Kids are unaware of the notion that classical music is pretentious or boring – they learn this from adults who believe it. Generally, all kids like to dance and clap to sounds, regardless of the genre.
Adults can learn from this. Some believe that, without knowing about the history of classical music, they can't enjoy it. Or they on some level expect that listening to classical music will make you more intelligent and therefore it falls into the category of eating vegetables or exercising – as something you might not necessarily enjoy at the time, but should do because it's good for you.
Karli Larsen is the director of education and community engagement for the Milwaukee Symphony Orchestra and she says people need to remember they can listen to classical music simply to enjoy it.
Larsen says people with a background in music and / or performance are more likely to appreciate classical music. In fact, she says that seven out of 10 adults in a symphony's audience were involved in band or choir programs as youths. But it's certainly not a prerequisite.
"I've had classical music and symphony in my life for a very long time," she says.
Larsen, a former middle school band teacher, started playing the flute in fourth grade and then switched to oboe in seventh grade. She continues to play with groups and give lessons to this day.
The most effective way to get kids to appreciate classical music, according to Larsen, is to expose them to it from a very young age. A combination of music lessons and listening experiences are ideal.
"Children who grow up with classical music are much less likely to develop a barrier and stigmatize it as boring or old fashioned," says Larsen. "I think it's really important to play it for them from a very young age."
Larsen's son, now 18 months old, was exposed to classical music – particularly the sounds of the oboe – since before he was born and therefore identifies the sound of the instrument with his mother.
Recently, Larsen played a Christmas service. Her son sat in a pew with her family and could not see his mom playing because she was behind them in the loft but as soon as he heard the oboe he started looking around for her.
Whether or not babies should watch television is a controversial topic; however, The HBO series "Classical Baby" is highly revered by many parents and critics.

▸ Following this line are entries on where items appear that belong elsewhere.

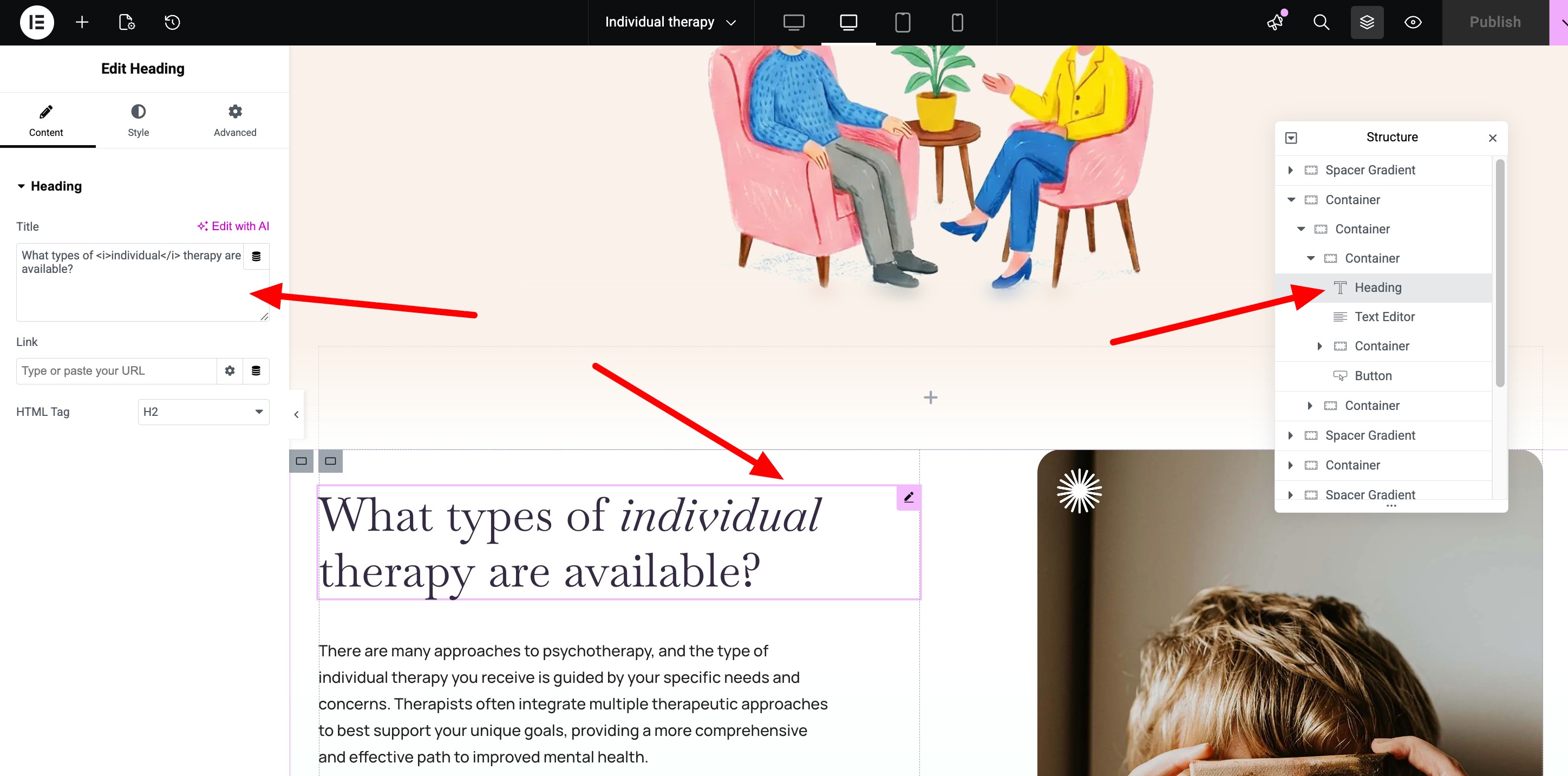Open the add element plus icon
This screenshot has height=776, width=1568.
tap(82, 23)
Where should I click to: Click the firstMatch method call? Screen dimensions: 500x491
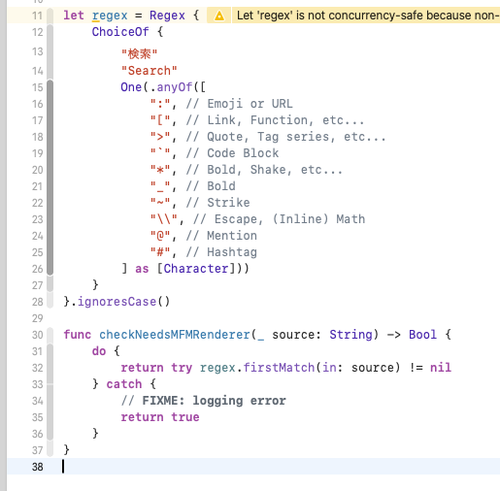(279, 368)
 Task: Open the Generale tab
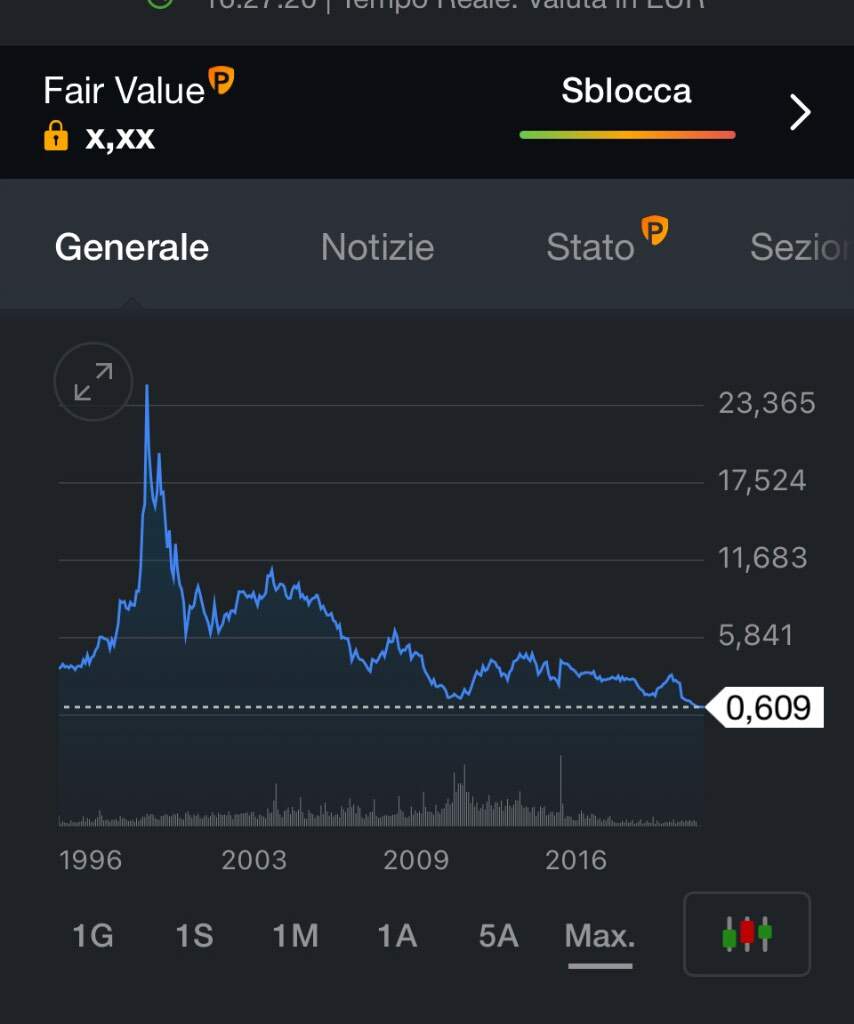point(132,248)
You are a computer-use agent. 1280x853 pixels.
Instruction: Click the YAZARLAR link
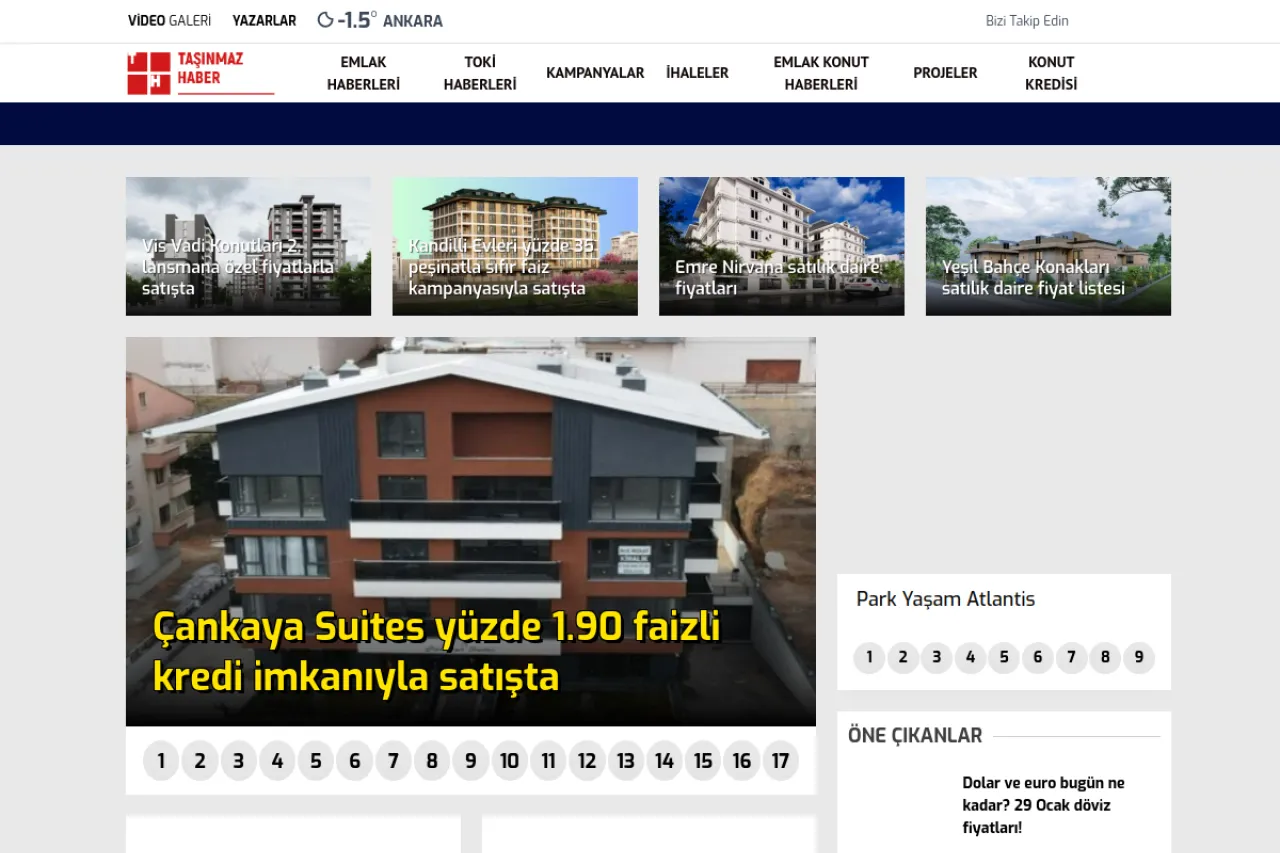pyautogui.click(x=264, y=19)
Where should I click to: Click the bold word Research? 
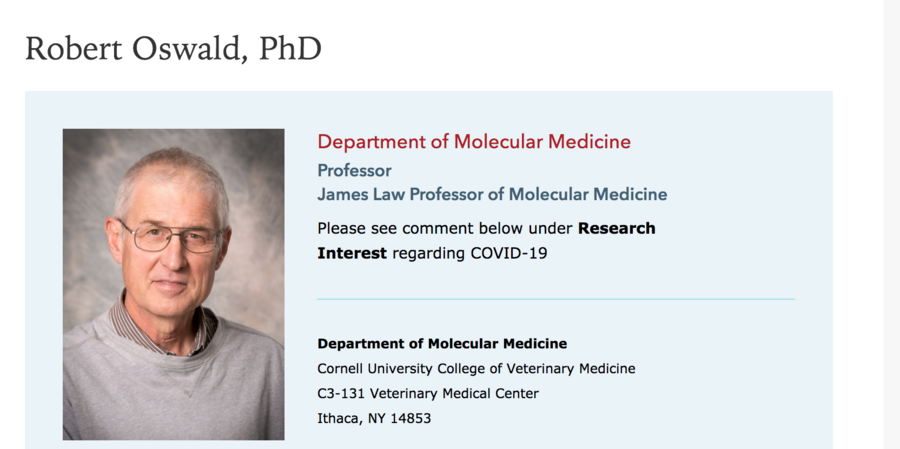click(x=616, y=228)
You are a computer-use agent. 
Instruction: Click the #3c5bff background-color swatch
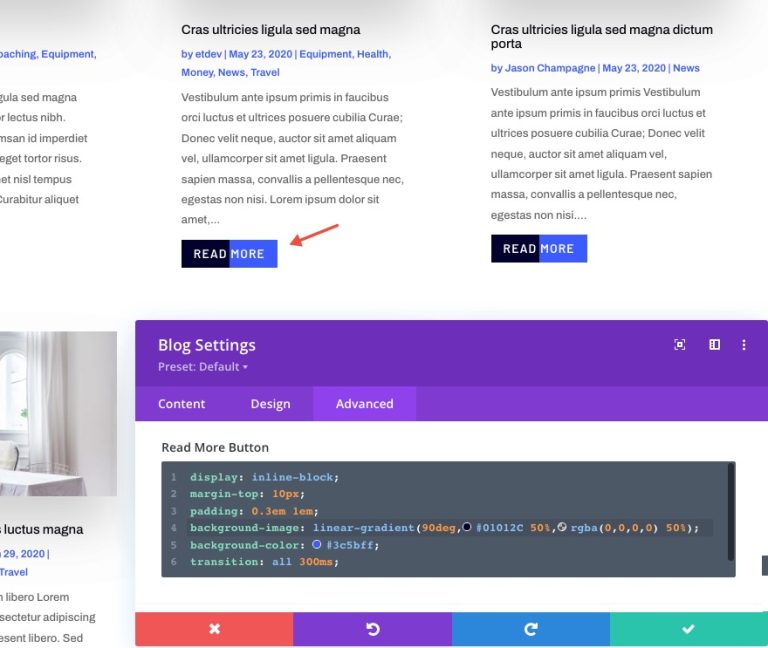[x=317, y=545]
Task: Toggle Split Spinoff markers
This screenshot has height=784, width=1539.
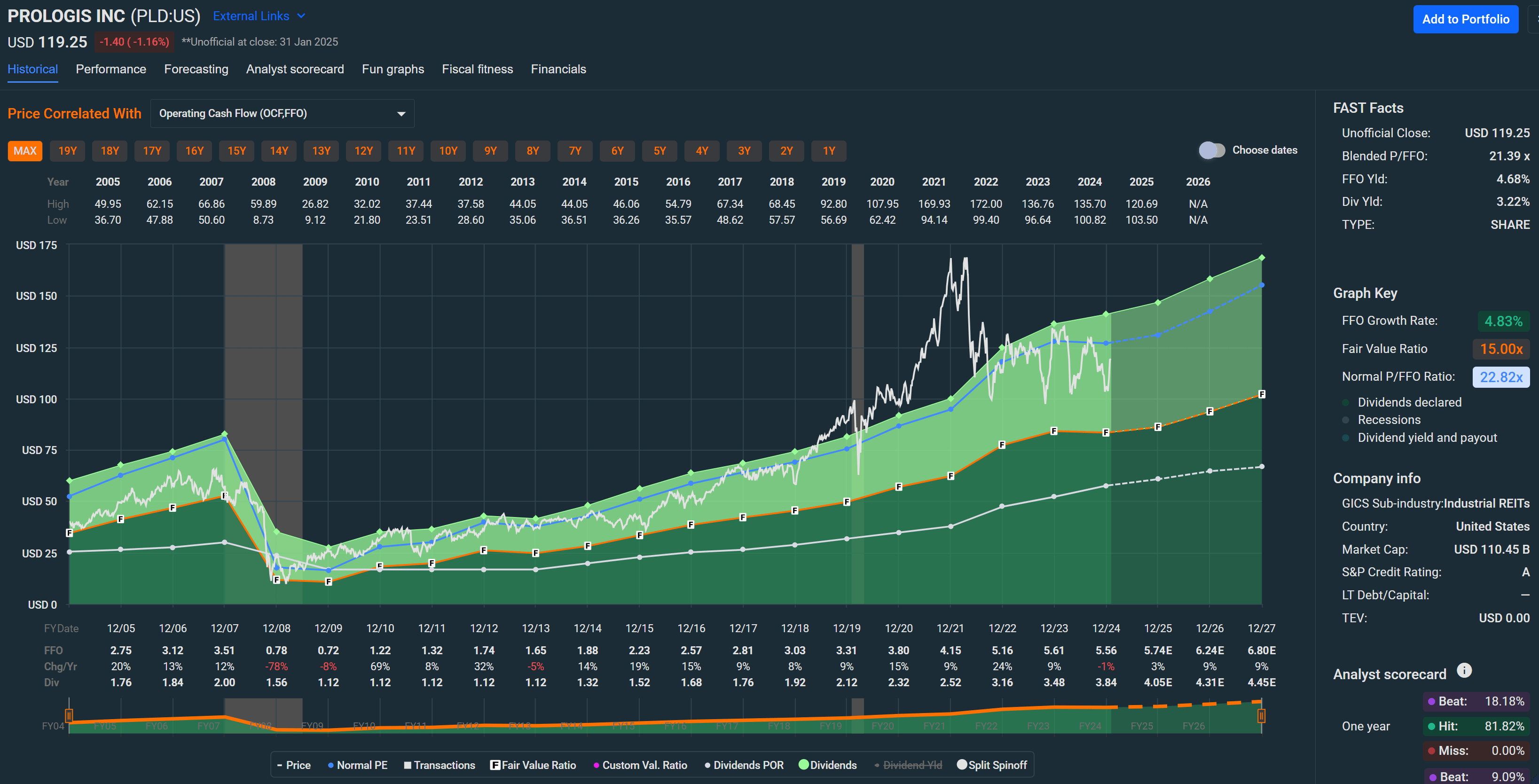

The show, which won two Emmy awards, features pieces of classical music played while images of clowns, animals and works of art are shown.
Larsen recommends the orchestral interlude "Flight of the Bumblebee," written by Nikolai Rimsky-Korsakov, as a good piece to introduce classical music to kids because it's fast and fun. Larsen suggests juxtaposing it with "The Elephant" by Camille Saint-Saens, a much slower piece, and kids can change their movements accordingly and identify verbally how the music is different.
"These might be fun pieces to listen to before going to the zoo. Kids usually love this music right away," she says.
"Peter and the Wolf," written in 1936 by Sergei Prokofiev, is an iconic symphony for children. More recently, Lemony Snicket's "The Composer Is Dead" offers older kids a humorous orchestral whodunnit.
The Milwaukee Symphony Orchestra will perform "The Composer Is Dead" on Sunday, April 14 at 2 p.m. at The Pabst Theater, 144 E. Wells St., as a part of its kinderkonzert series for families. There is an hour of pre-concert activities prior to the show.
Kinderkonzerts are during the day, are usually an hour or less and are a fun way to introduce kids who are at least 3 years old to classical music.
"This is a great way to bring the family to the orchestra," says Larsen.
Evening symphonies are usually longer and start around 8 p.m. They are usually recommended for older, more mature kids.
"The Nutcracker," performed every December by the Milwaukee Ballet, is another way to introduce kids to classical music. The visual of the stage performance and the usually familiar music adds extra enjoyable elements to the experience.
"'The Nutcracker' really holds kids' attention," says Larsen.
Classical music does not have to be a lifestyle – it can simply be added to playlists and mixed in with other music.
"People just need to think they can have fun with classical music and not that it's over their heads," says Larsen. "They can enjoy it and listen to it without knowing a whole lot about the orchestra."